November is National Novel Writing Month, called in the biz NaNoWriMo, or simply NaNo. The objective is to write the complete first draft of a 50,000 word novel (or 50,000 words of a longer novel) in the 30 days of November.

NaNoWriMo is nuts—and I would totally do it if I had the time!

1,667 words a day. Every day. For 30 days. It’s not really that hard if that’s your ONLY job. In fact, if it’s your ONLY job, you probably should be writing more than that every day when in the first draft phase.

But since I have a 2-year-old, writing is not my only job. I set my goal a little bit lower—to finish revising a first draft of 35,000ish words into a strong second draft. I’ve been doing quite well, I am happy to say. I’m about 20 pages/8 scenes from the end. I’m very pleased with it so far.

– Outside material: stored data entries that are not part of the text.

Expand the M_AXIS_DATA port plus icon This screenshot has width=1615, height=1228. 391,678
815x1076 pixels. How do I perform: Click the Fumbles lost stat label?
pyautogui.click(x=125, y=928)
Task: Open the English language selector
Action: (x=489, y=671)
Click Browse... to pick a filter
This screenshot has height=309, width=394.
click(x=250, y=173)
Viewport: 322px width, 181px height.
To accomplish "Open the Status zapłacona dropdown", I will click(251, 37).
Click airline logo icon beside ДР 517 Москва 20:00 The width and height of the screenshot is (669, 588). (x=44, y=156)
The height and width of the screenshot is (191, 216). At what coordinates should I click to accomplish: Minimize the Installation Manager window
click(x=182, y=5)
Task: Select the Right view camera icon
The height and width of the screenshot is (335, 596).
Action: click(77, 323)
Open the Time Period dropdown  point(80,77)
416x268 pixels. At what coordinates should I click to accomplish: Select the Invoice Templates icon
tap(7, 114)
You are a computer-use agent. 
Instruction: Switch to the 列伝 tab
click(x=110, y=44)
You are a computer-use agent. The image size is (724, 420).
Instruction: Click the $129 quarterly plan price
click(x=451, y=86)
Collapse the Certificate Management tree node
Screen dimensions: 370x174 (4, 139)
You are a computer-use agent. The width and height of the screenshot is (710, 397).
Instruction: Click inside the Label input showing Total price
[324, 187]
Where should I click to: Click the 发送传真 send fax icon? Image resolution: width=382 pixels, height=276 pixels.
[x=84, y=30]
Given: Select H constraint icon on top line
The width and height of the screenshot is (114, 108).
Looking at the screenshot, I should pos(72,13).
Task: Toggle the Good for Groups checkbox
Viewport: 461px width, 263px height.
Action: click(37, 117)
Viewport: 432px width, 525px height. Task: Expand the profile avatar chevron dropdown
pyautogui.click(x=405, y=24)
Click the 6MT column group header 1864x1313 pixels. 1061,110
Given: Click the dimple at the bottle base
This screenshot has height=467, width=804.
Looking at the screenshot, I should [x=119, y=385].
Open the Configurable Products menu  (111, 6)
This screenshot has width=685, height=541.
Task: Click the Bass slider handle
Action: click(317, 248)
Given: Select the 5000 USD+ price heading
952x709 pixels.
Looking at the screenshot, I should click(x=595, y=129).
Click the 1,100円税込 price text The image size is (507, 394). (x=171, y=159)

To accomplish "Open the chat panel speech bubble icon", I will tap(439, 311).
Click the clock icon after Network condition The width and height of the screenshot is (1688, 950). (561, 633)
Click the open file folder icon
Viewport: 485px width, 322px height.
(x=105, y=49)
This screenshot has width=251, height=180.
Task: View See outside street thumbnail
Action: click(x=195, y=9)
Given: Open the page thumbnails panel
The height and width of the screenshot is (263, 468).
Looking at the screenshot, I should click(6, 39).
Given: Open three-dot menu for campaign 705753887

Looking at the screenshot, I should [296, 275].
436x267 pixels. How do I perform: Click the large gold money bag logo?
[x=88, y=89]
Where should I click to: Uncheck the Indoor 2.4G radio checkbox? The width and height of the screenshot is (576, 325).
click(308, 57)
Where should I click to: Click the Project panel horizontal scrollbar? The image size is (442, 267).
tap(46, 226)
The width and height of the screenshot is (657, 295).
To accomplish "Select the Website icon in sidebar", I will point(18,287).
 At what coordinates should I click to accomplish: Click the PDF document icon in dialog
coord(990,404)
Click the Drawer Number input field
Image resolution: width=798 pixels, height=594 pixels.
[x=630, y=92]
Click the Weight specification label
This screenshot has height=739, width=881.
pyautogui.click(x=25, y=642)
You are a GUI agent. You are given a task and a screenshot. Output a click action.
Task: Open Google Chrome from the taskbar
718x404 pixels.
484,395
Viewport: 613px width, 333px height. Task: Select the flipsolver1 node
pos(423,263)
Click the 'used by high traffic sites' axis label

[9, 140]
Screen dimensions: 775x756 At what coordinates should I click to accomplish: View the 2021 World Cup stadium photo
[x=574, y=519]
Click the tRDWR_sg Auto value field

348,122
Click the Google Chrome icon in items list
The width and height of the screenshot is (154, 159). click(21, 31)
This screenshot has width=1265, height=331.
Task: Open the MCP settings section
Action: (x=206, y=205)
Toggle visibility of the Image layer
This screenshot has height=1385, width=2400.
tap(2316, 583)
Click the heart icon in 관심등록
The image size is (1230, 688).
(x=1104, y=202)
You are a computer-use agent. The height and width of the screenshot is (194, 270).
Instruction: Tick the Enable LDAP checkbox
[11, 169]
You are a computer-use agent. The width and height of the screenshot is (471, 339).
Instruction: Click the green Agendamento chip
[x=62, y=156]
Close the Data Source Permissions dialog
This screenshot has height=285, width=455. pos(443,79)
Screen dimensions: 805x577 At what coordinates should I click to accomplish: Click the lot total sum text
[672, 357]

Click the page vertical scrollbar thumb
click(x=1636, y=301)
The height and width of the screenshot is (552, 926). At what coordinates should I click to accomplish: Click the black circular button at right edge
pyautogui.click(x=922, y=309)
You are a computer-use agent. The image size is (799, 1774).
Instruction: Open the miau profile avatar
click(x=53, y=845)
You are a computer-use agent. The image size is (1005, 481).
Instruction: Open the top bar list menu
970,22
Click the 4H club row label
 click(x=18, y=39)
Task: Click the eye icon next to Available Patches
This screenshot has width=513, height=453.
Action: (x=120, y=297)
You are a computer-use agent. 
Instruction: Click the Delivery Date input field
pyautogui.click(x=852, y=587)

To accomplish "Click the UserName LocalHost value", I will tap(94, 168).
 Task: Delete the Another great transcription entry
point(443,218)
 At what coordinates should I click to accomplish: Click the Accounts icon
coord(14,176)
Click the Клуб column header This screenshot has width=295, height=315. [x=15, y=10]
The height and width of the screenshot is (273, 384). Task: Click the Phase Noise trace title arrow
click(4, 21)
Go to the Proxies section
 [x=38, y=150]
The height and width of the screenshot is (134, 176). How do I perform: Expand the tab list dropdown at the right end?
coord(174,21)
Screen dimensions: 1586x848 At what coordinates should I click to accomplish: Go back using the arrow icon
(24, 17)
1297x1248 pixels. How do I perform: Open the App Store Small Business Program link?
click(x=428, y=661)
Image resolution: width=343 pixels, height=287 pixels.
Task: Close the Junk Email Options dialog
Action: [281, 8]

I am also pleased with my writing discipline this month. I haven’t been able to create any more time in my schedule, but I have clamped down hard on spending what time I do have writing. I have severely limited my social networking/Internet time, ignored my email, and pretended that Spider Solitaire does not exist. All the things I often allow to intrude “just for a moment” I tried to shut out. I am very happy with the productivity I have managed to find this month.

And I seem to have been infected with the NaNo bug, because the past few days I decided to actually keep track of my word count for the day:

Sunday: 1,600
Monday: 2,250
Tuesday: 1,140
Wednesday: 1,173

Wow. That’s a lot. An average of 1,541 per day.

Hmm. That’s not that far from 1,667 per day…

If you’re doing NaNo for real, how are you holding up?